[Collected data entries]
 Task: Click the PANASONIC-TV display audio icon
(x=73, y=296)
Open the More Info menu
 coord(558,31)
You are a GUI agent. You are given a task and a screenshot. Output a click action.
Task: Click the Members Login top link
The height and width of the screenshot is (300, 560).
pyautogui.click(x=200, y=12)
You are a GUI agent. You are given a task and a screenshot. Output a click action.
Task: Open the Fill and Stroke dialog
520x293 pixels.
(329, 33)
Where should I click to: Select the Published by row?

▶ Instructions for the task:
Copy over exactly the lines above from the one with "520x293 pixels." to the last, both included, and no others.

▶ Exercise output:
520x293 pixels.
(329, 33)
Where should I click to: Select the Published by row?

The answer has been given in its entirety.